If you asked Tom, he would probably say that in his old age, he had learned from the mistakes of his youth, and was now a devout churchgoer and a friend of his neighbors, helping those in need through his business.
However, the omniscience of the narrator makes it clear that very little has actually changed about Tom's personal character; he's still miserly, thinks only of himself, and his attempts at penance are in fact self-congratulatory and fundamentally flawed. Tom was probably never capable of truly changing at all.
In his younger days, Tom is described as being unpleasant, miserly and generally concerned only with antagonizing his wife. The treasure that he negotiates his soul for, and the successful business that he creates with it, transform him into a person of high social standing, but it doesn't buy him class. He retains all of his worst personality traits, and gains some new ones, such as his ostentatious displays of wealth that are intended only to display that wealth for its own sake, something the narrator implies is a common practice for those with lots of money but poor character.
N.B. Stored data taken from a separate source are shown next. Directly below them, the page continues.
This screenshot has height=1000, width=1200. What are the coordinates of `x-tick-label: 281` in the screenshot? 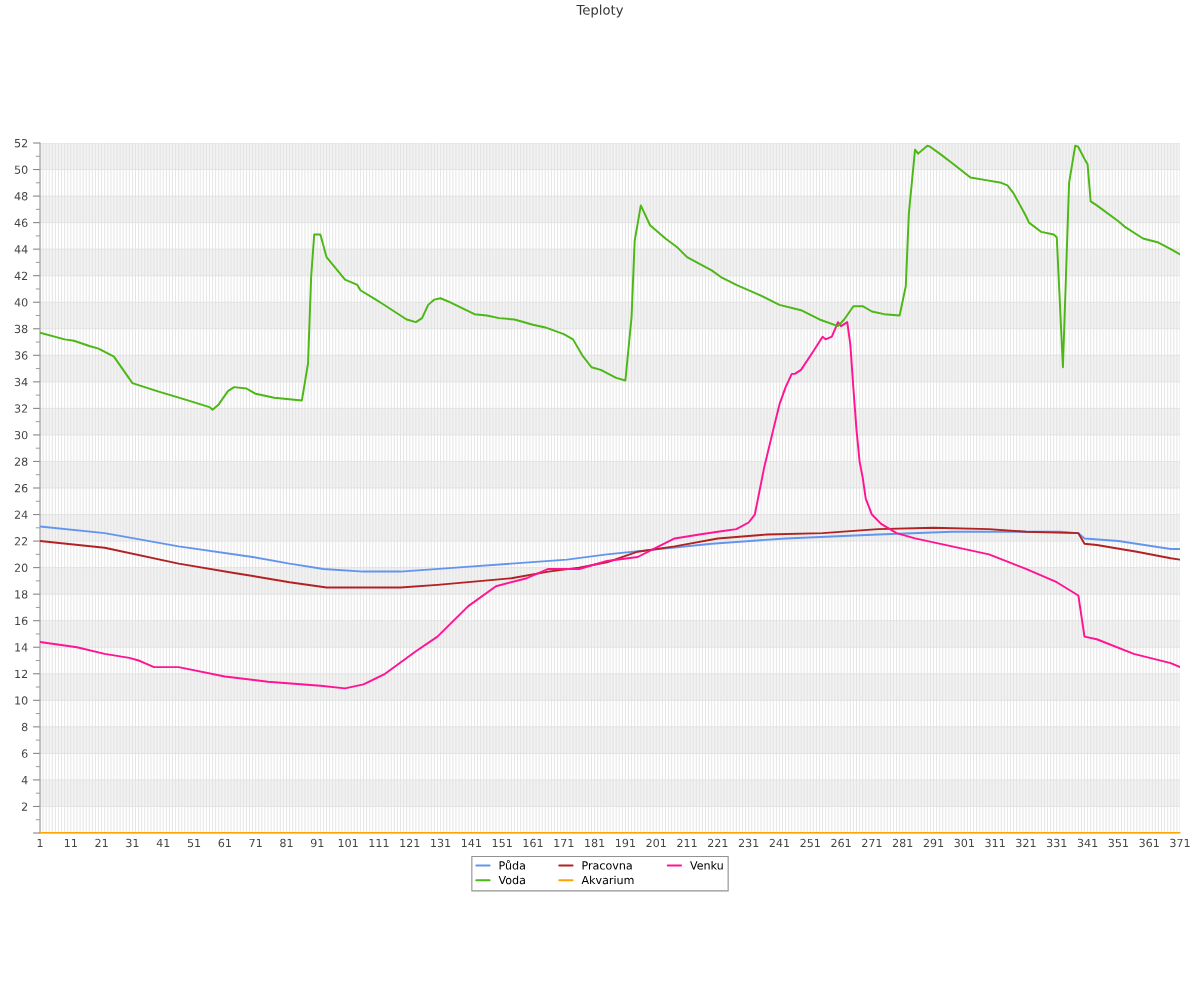 It's located at (902, 843).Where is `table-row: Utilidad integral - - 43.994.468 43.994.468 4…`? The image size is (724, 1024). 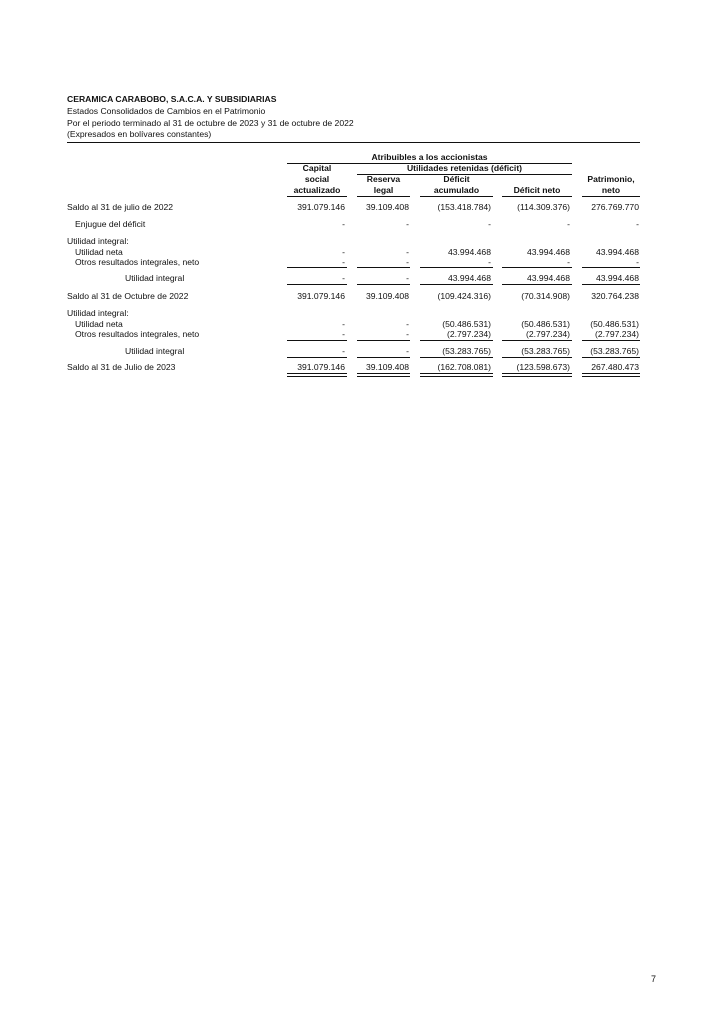
table-row: Utilidad integral - - 43.994.468 43.994.468 4… is located at coordinates (362, 278).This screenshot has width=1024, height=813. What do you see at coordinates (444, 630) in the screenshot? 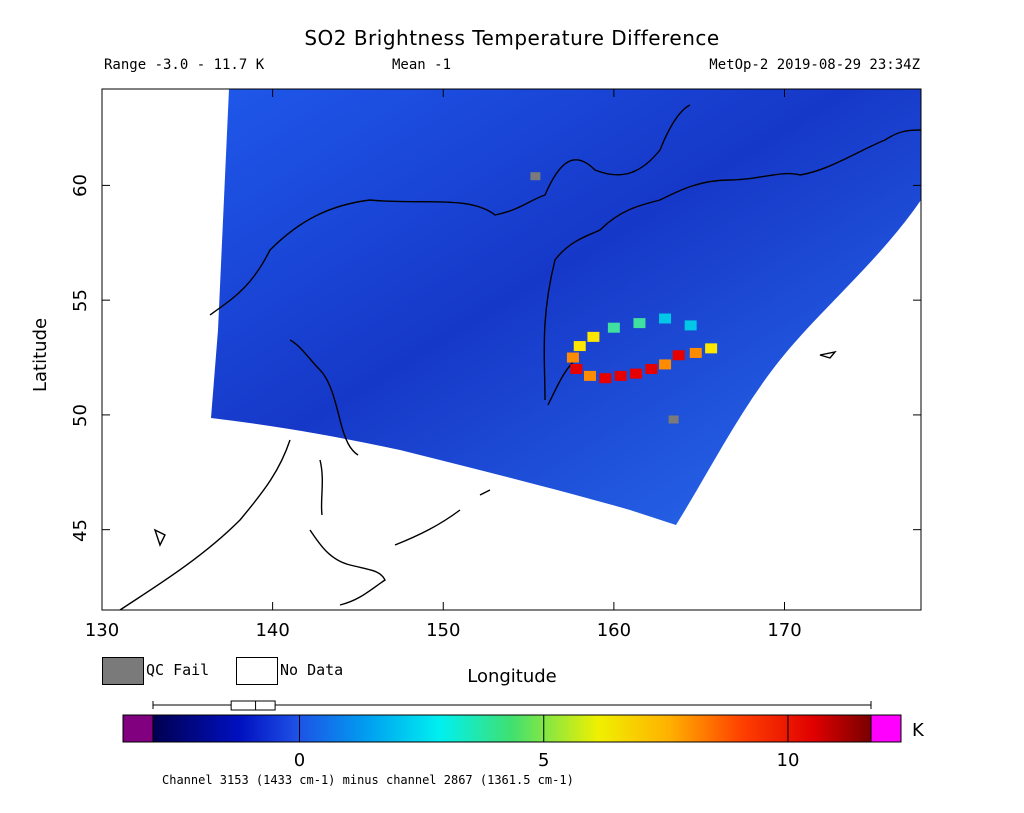
I see `x-tick-label: 150` at bounding box center [444, 630].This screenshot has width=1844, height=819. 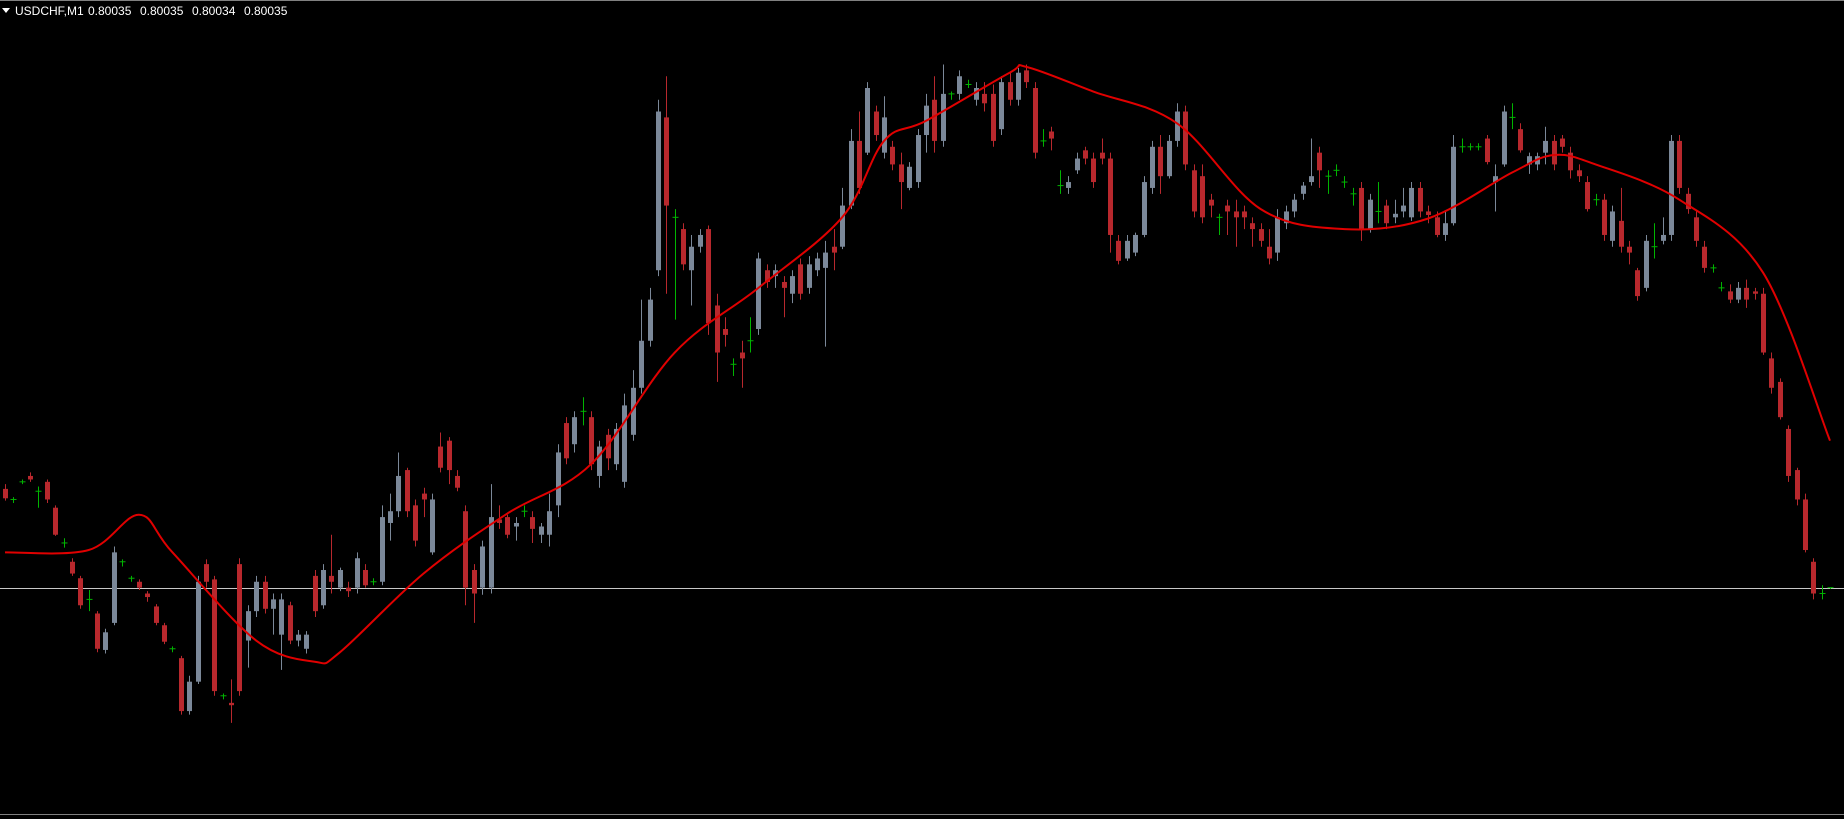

As Tom ages, he begins to fear death, and consoles himself by going to church and reading a Bible frequently, but he does these things as if penance was a competition, and he will "win" by being the loudest and most noticeable, carrying his ostentation over into his religion. It is suggested that Tom thinks he is somehow protected by doing these things, despite the fact that he continues to commit the same sins through his business that his arrangement demanded in the first place.